Outrage in Japan was strong enough to force a revision this week of Japan's security treaty with the United States and a consolidation of U.S. deployments on Okinawa.

The incident should have caused the public to rethink the place of the U.S. in the post-Cold War world. Instead, most people turned a blind eye.

City of bars

This wasn't an isolated occurrence. Wherever the U.S. military goes around the world, every manner of vice follows. Subic Bay in the Philippines supported an entire city of bars and prostitutes, and the people of Okinawa know the U.S. military as a root cause of petty theft, public drunkenness, the drug trade, harlotry and sexual disease. The beating and rape of a child was merely the last straw.

The facts are difficult for most Americans to face up to. They don't square with the image we have traditionally held of our troops. In newsreels from World War II, U.S. troops were greeted in all corners of the globe as conquering heroes and liberators. Even now, we are shown pictures of Haitians celebrating our soldiers and their deeds.

But the world has been transformed. The military is far more political now, and even less morally disciplined. It attracts social misfits and deviants, in addition to disciplined young men of the old school. Alcoholism is rampant and so is drug use.

Military bases not only have menaced foreign cultures; they also have harmed our communities.
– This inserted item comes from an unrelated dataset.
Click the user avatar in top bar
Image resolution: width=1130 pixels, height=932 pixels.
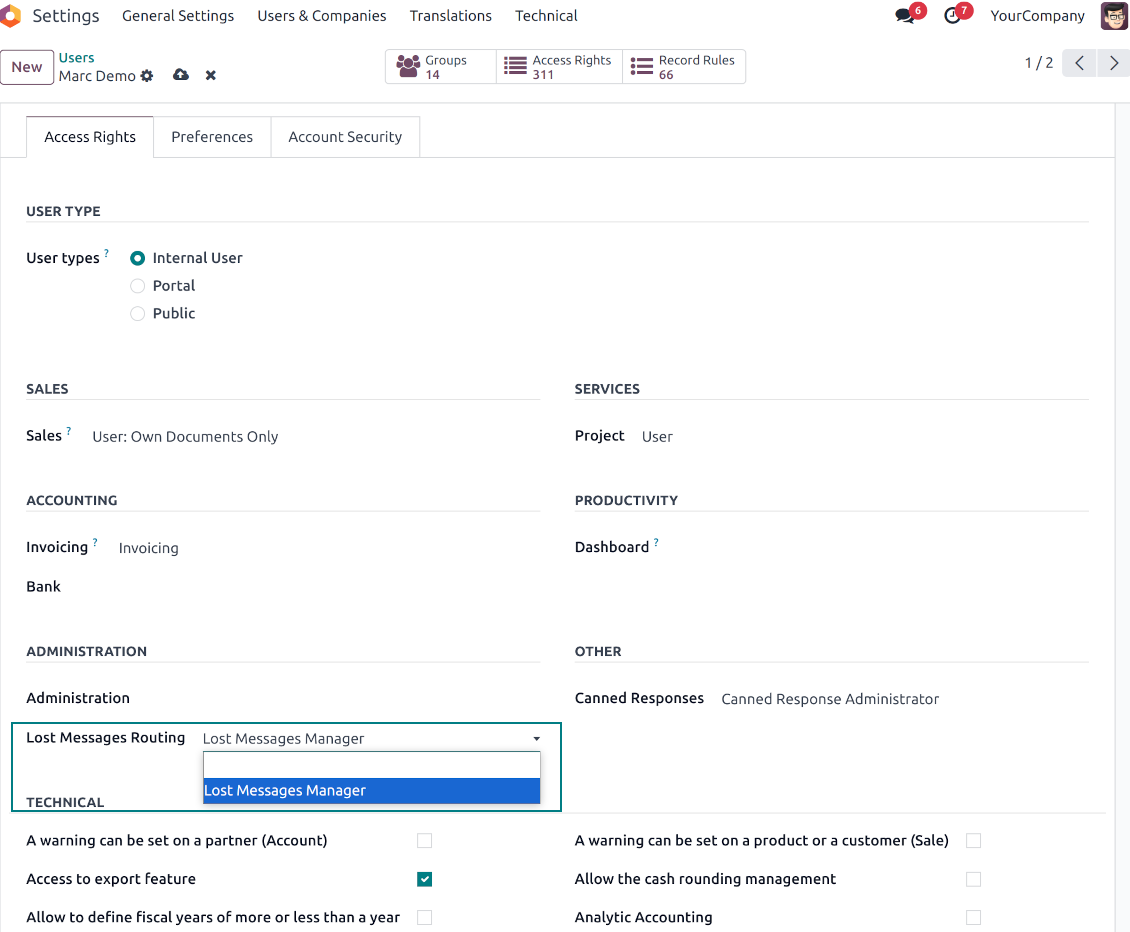pos(1114,16)
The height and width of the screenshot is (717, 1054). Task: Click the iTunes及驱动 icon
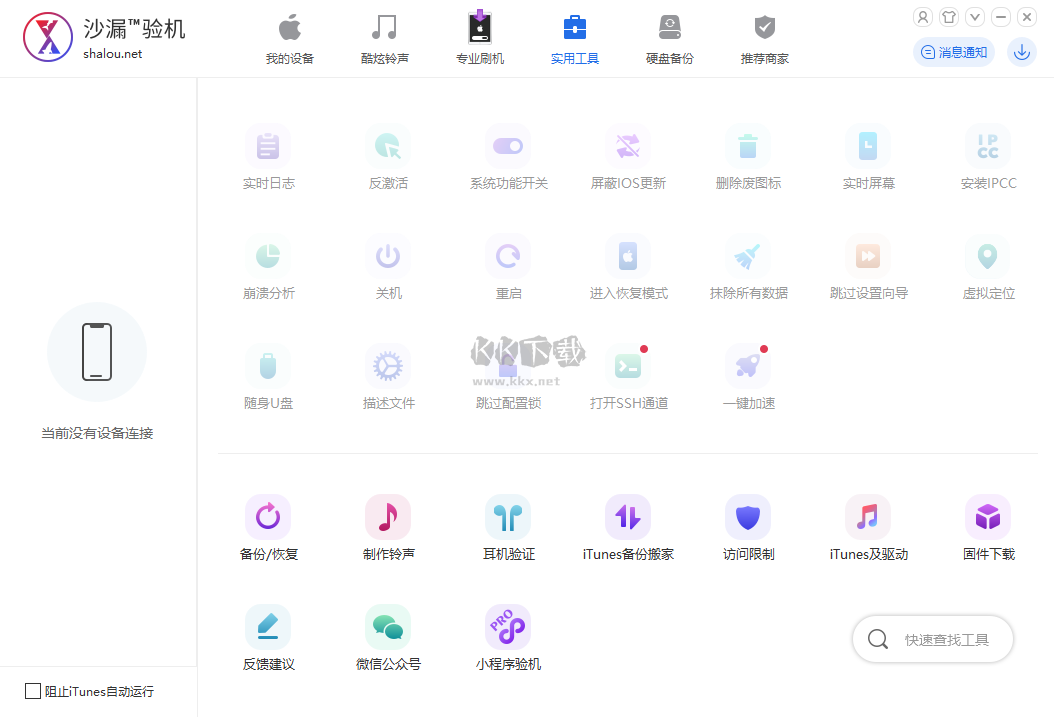868,517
The U.S. military has long been the world's largest purveyor of pornography, which pours out of its discounted PX shops. Military dollars -- meaning U.S. tax dollars -- support a lifestyle of decadence and dishonor for hundreds of thousands of enlisted men.

Corrupting a small town

Think about Columbus, Georgia, an otherwise charming Southern city populated by traditional people with traditional morals. It also hosts Fort Benning. Along the main drag are two dozen or so nude dancing, modeling and sex parlors. They aren't inconspicuous, but brightly lighted, and supported by military paychecks.

The same is true around every military base. We can turn our televisions off and avoid bad movies, but we can't stop paying for a government bureaucracy that corrupts youth, promotes booze and promiscuity, and subsidizes seediness.

The rallying cry of the anti-war movement used to be ''bring the boys home.'' These days, the cry from the rest of the world is ''take your boys back!'' It's not xenophobia at work. How would we react if foreign soldiers were a primary source of crime and cultural squalor in America? The outcry would be deafening, and they'd be out on their ears.

Even aside from the costs to us in taxes and freedom of maintaining the ''large standing armies'' the framers of the constitution warned against, we should bring the troops home if we have no desire to wreak moral havoc on foreign lands. That this is not even a consideration is a measure of the moral blindness of our political leaders.

Llewellyn H. Rockwell Jr. is president of the Ludwig von Mises Institute.